- _The problem_:
Scan the records below for the line containing "Crónica (531, 2475)" and the line containing "Glorious Trash (221, 113)". Copy both, plus every line between, exactly.

- _Input_:
* * * * * * * * *

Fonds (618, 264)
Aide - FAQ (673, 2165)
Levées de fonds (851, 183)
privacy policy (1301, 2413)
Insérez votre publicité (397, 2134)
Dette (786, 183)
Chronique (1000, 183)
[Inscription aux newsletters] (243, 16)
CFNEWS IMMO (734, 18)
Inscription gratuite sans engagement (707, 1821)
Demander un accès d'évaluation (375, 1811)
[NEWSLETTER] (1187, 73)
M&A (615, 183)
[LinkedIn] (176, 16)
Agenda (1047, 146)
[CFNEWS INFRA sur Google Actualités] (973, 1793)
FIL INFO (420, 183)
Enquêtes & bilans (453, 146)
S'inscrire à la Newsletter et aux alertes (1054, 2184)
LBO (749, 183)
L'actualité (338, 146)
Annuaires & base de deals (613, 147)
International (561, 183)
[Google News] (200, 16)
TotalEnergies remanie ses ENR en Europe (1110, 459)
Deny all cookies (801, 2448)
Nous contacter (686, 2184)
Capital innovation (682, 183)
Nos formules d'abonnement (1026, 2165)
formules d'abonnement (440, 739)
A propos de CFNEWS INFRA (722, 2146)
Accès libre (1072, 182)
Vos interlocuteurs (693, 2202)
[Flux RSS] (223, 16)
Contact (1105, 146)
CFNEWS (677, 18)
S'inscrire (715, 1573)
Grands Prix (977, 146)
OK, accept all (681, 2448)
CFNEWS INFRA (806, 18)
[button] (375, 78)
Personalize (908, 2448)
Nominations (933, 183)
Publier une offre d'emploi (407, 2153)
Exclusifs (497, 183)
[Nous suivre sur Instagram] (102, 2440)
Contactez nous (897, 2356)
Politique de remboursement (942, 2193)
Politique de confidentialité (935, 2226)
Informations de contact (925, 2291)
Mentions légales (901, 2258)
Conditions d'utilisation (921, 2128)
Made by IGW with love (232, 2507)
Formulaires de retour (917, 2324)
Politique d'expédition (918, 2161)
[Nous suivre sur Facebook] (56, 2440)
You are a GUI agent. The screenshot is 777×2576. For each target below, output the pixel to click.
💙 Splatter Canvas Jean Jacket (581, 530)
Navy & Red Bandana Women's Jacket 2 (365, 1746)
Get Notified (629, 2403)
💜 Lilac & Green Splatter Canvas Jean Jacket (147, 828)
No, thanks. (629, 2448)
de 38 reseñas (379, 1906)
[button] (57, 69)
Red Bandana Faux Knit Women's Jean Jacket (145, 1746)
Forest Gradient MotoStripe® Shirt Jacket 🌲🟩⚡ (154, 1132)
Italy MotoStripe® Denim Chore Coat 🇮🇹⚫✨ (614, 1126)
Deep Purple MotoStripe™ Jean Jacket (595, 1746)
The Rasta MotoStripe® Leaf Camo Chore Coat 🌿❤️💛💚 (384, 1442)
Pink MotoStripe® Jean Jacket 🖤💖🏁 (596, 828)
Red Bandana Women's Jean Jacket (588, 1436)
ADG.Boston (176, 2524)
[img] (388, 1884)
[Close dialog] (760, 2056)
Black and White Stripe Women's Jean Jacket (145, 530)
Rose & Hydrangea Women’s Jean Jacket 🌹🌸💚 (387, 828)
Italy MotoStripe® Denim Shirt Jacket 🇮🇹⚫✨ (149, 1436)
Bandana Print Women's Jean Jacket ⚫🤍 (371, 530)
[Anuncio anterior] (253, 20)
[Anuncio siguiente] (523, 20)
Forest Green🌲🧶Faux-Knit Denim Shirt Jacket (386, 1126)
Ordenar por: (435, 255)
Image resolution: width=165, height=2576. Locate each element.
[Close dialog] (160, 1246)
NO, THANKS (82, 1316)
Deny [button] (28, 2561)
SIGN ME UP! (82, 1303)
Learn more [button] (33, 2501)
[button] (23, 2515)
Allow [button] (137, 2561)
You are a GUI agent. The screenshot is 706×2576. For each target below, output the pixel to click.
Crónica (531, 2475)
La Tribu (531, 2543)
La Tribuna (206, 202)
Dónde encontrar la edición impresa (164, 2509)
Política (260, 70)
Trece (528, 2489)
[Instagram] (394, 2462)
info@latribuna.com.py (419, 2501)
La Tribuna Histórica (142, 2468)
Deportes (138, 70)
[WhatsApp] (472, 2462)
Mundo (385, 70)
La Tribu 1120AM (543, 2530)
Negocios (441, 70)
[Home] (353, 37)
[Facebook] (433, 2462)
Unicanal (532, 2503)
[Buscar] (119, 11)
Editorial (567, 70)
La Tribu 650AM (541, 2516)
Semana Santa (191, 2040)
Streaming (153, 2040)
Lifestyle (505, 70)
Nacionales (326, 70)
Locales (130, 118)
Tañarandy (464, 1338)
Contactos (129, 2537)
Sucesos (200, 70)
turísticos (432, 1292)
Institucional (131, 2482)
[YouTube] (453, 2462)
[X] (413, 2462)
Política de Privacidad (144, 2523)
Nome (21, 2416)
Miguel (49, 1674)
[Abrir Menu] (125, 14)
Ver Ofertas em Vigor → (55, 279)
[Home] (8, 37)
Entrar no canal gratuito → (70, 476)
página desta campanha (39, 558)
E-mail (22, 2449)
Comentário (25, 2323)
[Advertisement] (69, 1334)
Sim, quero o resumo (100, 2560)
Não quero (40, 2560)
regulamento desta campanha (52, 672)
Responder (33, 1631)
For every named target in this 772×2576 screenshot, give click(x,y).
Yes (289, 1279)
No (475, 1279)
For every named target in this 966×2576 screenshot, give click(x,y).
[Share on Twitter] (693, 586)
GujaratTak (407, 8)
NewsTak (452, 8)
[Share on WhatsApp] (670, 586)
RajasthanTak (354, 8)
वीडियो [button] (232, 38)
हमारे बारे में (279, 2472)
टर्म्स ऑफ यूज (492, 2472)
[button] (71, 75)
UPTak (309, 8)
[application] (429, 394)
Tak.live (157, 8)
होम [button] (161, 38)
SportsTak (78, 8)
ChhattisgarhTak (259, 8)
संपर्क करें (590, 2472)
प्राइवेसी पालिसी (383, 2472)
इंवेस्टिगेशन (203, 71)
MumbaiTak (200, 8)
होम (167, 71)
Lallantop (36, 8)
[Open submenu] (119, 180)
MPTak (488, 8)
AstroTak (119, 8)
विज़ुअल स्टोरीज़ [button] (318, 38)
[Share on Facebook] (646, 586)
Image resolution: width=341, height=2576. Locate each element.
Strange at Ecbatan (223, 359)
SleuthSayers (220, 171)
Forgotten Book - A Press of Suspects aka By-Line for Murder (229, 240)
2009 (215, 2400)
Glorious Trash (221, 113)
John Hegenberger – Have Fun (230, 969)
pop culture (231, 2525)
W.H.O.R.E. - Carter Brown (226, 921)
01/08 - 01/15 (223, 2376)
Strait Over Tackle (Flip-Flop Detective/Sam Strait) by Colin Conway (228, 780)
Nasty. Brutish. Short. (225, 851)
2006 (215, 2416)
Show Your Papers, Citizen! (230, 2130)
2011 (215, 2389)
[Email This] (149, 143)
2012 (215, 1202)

* * * * * * * * *

- _Task answer_:
Crónica (531, 2475)
La Tribu (531, 2543)
La Tribuna (206, 202)
Dónde encontrar la edición impresa (164, 2509)
Política (260, 70)
Trece (528, 2489)
[Instagram] (394, 2462)
info@latribuna.com.py (419, 2501)
La Tribuna Histórica (142, 2468)
Deportes (138, 70)
[WhatsApp] (472, 2462)
Mundo (385, 70)
La Tribu 1120AM (543, 2530)
Negocios (441, 70)
[Home] (353, 37)
[Facebook] (433, 2462)
Unicanal (532, 2503)
[Buscar] (119, 11)
Editorial (567, 70)
La Tribu 650AM (541, 2516)
Semana Santa (191, 2040)
Streaming (153, 2040)
Lifestyle (505, 70)
Nacionales (326, 70)
Locales (130, 118)
Tañarandy (464, 1338)
Contactos (129, 2537)
Sucesos (200, 70)
turísticos (432, 1292)
Institucional (131, 2482)
[YouTube] (453, 2462)
[X] (413, 2462)
Política de Privacidad (144, 2523)
Nome (21, 2416)
Miguel (49, 1674)
[Abrir Menu] (125, 14)
Ver Ofertas em Vigor → (55, 279)
[Home] (8, 37)
Entrar no canal gratuito → (70, 476)
página desta campanha (39, 558)
E-mail (22, 2449)
Comentário (25, 2323)
[Advertisement] (69, 1334)
Sim, quero o resumo (100, 2560)
Não quero (40, 2560)
regulamento desta campanha (52, 672)
Responder (33, 1631)
For every named target in this 772×2576 screenshot, give click(x,y).
Yes (289, 1279)
No (475, 1279)
For every named target in this 966×2576 screenshot, give click(x,y).
[Share on Twitter] (693, 586)
GujaratTak (407, 8)
NewsTak (452, 8)
[Share on WhatsApp] (670, 586)
RajasthanTak (354, 8)
वीडियो [button] (232, 38)
हमारे बारे में (279, 2472)
टर्म्स ऑफ यूज (492, 2472)
[button] (71, 75)
UPTak (309, 8)
[application] (429, 394)
Tak.live (157, 8)
होम [button] (161, 38)
SportsTak (78, 8)
ChhattisgarhTak (259, 8)
संपर्क करें (590, 2472)
प्राइवेसी पालिसी (383, 2472)
इंवेस्टिगेशन (203, 71)
MumbaiTak (200, 8)
होम (167, 71)
Lallantop (36, 8)
[Open submenu] (119, 180)
MPTak (488, 8)
AstroTak (119, 8)
विज़ुअल स्टोरीज़ [button] (318, 38)
[Share on Facebook] (646, 586)
Image resolution: width=341, height=2576. Locate each element.
Strange at Ecbatan (223, 359)
SleuthSayers (220, 171)
Forgotten Book - A Press of Suspects aka By-Line for Murder (229, 240)
2009 (215, 2400)
Glorious Trash (221, 113)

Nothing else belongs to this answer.